As inflation runs rampant, most retail traders are looking for valuable assets rather than a safe haven. This is one reason why the traditional inflation hedge of gold and even Bitcoin has become less attractive.
Nick Saponaro, CEO of crypto infrastructure provider Divi Labs, explained that BTC will continue to be a hedge against “the dangers of a centralized and failing economic structure. Bitcoin has remained the best-performing asset for over a decade, and regardless of the narrative, it will continue to be of interest to large-scale institutions and high street investors.” He went on to add that it’s not unusual for stores of value to “take a hit early in a recession with late-stage pullbacks. However, I wouldn’t be surprised to see commodities like gold and Bitcoin bounce back before most other assets when we’re deep in the recession.”

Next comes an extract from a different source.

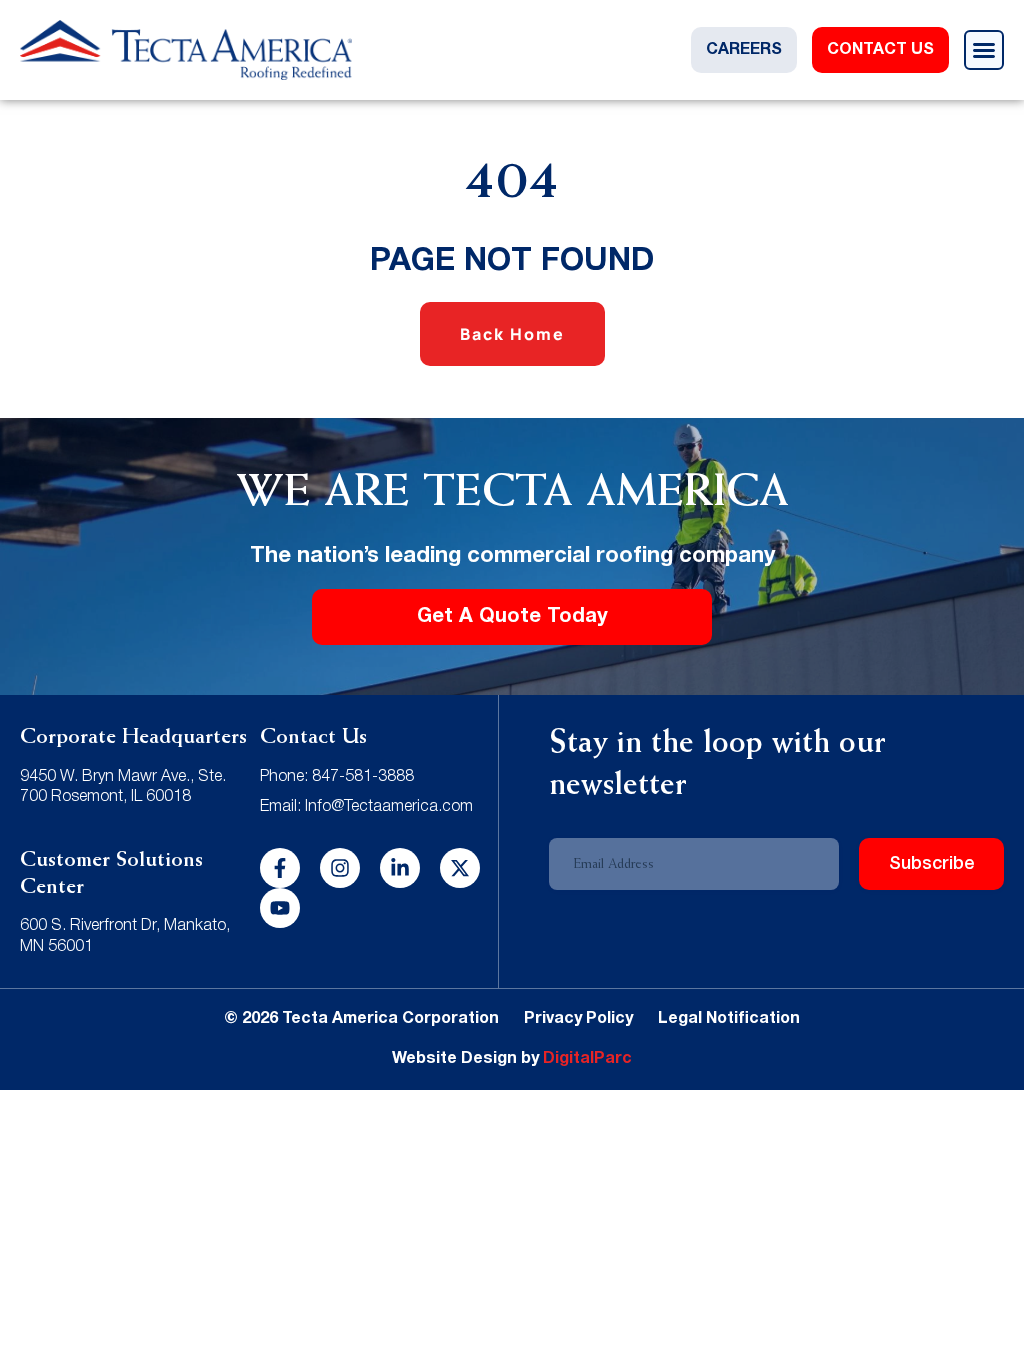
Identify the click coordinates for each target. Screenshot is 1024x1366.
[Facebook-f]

To conclude, it is important to note that Bitcoin’s growth as an inflation hedge has been significant on a long-term scale. However, the current macro conditions have affected financial markets across asset classes. It is not only BTC that has failed to show resilience against the burning inflation, even some of the most reliable asset classes such as gold or government bonds have failed to offer safety in the current market.